When Indian police approached local Christians in the city of Belagavi, they had a ‘friendly warning’: skip the prayer meetings or potentially face the wrath of militant Hindutva groups.
Hindu nationalists had spread rumors that locals were being forcefully converted en masse to Christianity, yet the local pastors said the congregation at the church was merely gathering for Sunday mass, a regular and weekly occurrence at the church.
“A few pastors were called and told to not conduct prayers saying right-wing groups may attack them and the police will not be able to give them protection,” Pastor Thomas Johnson told a local news channel.
Far from being an isolated incident, Hindu nationalists have increasingly stepped up attacks against Christian places of worship and worshippers across the country.
The pattern is often the same. First, incite fears that conversions are forceful, that Christians are seeking to change the character of India or that places of worship are illegal. A mob is then brought to bear on the targeted group.
On Sunday, November 28, a newly inaugurated church in Delhi faced disruption and vandalism in its first Sunday service when members of a militant Hindu nationalist group called the Bajrang Dal stormed the meeting.
What happened next is something that Christian groups have learned to live with. The police were called to the scene, however, little was done to protect the Christians, and the only attacker to be detained was shortly released.
That low level of impunity has only encouraged other attackers.
In its half-year report titled “Hate and targeted violence against Christians in India,” published earlier this year, the Evangelical Fellowship of India documented 145 instances of anti-Christian violence and three murders.
The report bitterly noted that the “incidents, and the threats, took place even as the country, still reeling from the impact of the first wave of the Corona Virus (sic) pandemic, was struck anew by the second wave.”
One of the most alarming developments is the expansion of the infamous “Freedom of Religion Acts,” also known as “Anti-conversion laws,” which have now been extended to multiple states ruled by the Bharatiya Janata Party (BJP), which is led by India’s Hindu nationalist Prime Minister Narendra Modi.
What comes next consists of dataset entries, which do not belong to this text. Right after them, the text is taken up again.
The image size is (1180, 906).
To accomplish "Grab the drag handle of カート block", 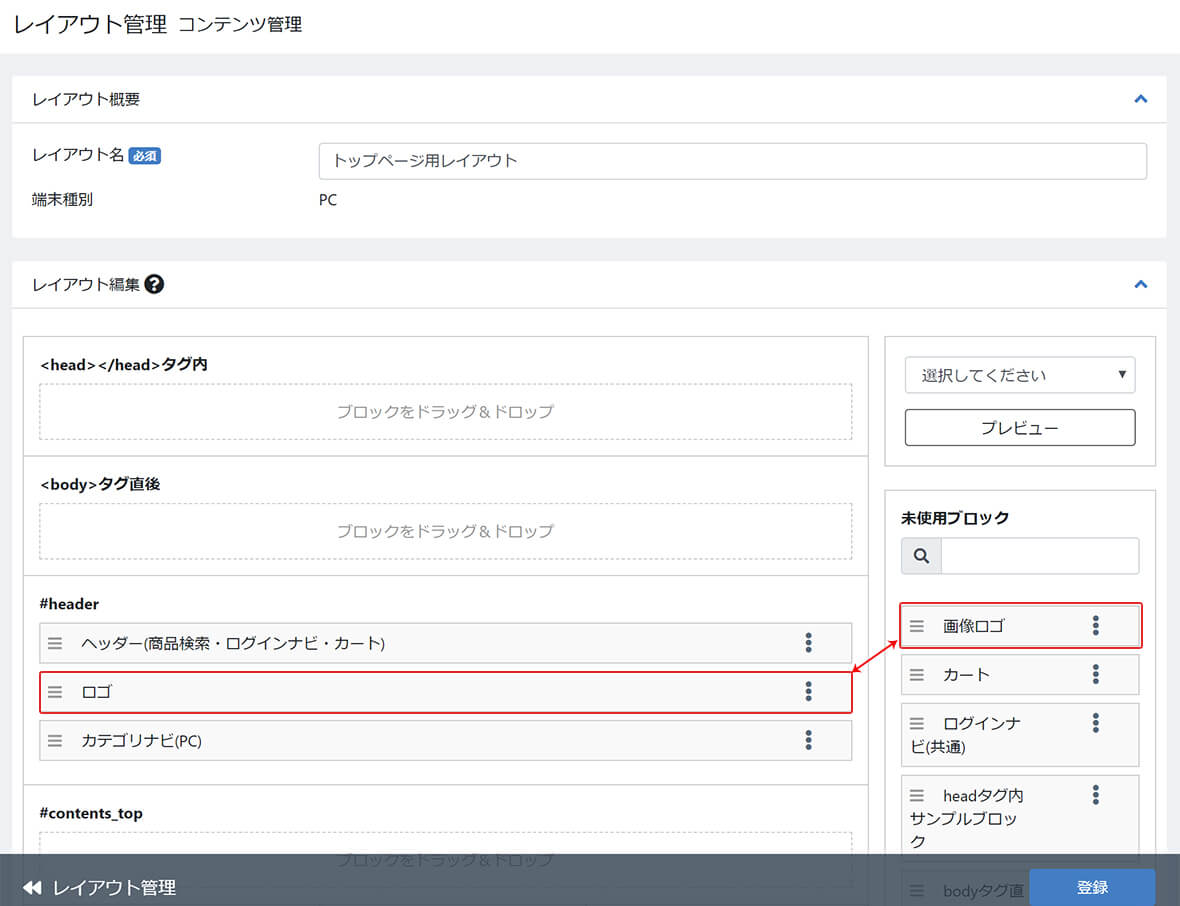I will (917, 674).
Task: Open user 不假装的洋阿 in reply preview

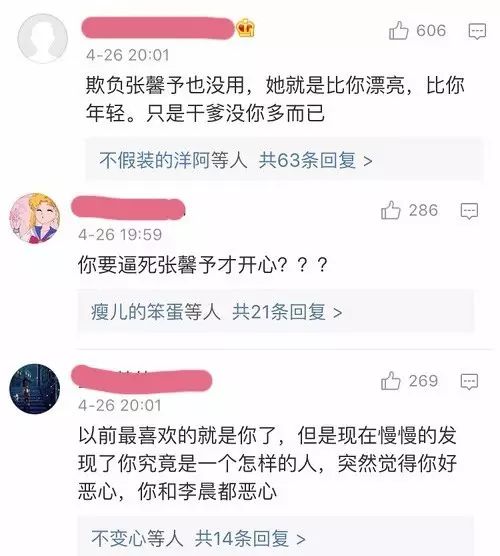Action: point(155,161)
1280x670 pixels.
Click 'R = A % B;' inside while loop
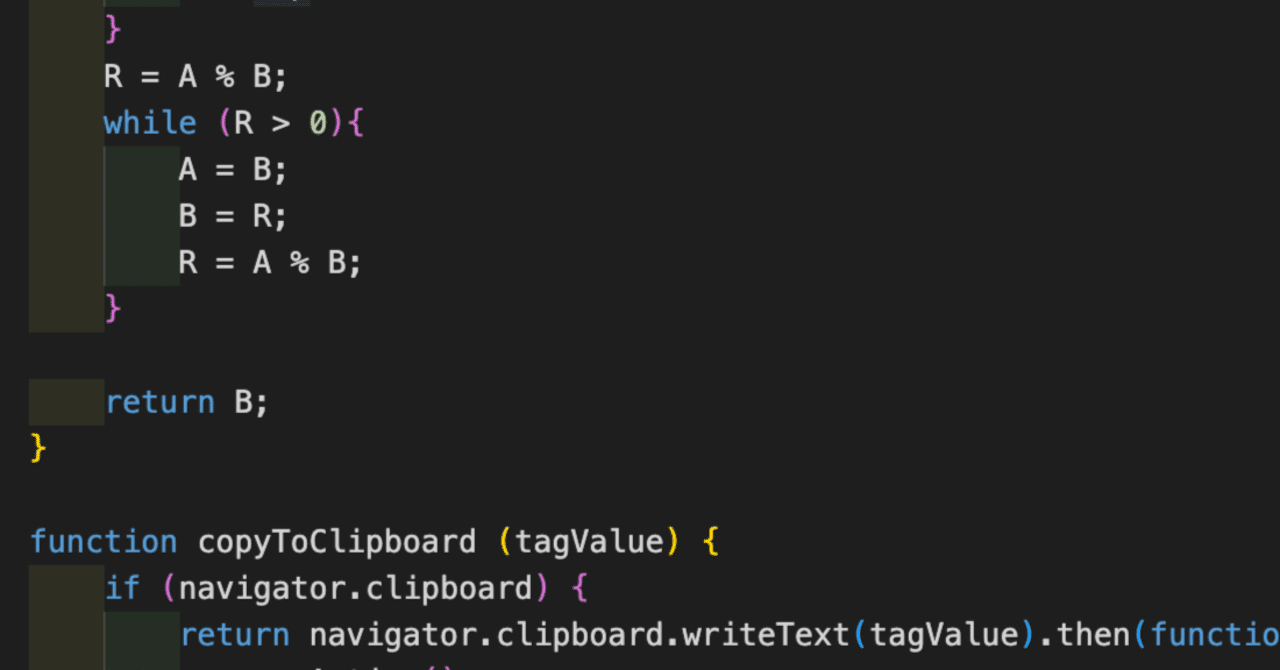pyautogui.click(x=270, y=262)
According to local observers, the acts of violence facing Christian communities far from being random occurrences are part of a concerted campaign to inflame tensions in a bid to justify new laws restricting their worshiping activities.
While Christians make up just over two percent of India’s population and Hindus comprise about 80 percent, radical Hindu nationalists have been carrying out attacks against Christians under the pretext of punishing the minority for allegedly using monetary rewards to convert Hindus to Christianity.
Since the Hindu nationalist BJP took power in 2014, persecution against Christian and Muslim minorities has been on the increase across the country, and today, it’s one of the worst countries in the world to be a Christian.
“Hindu extremists believe that all Indians should be Hindus and that the country should be rid of Christianity and Islam,” said a Christian group monitoring violence in the country. “They use extensive violence to achieve this goal, particularly targeting Christians from a Hindu background. Christians are accused of following a ‘foreign faith’ and blamed for bad luck in their communities.”
Human rights groups in India said last month they had documented over 300 incidents of Christian persecution in just the first nine months of 2021. They went on to warn that this year might be the worst in terms of the number of such incidents in the country’s history.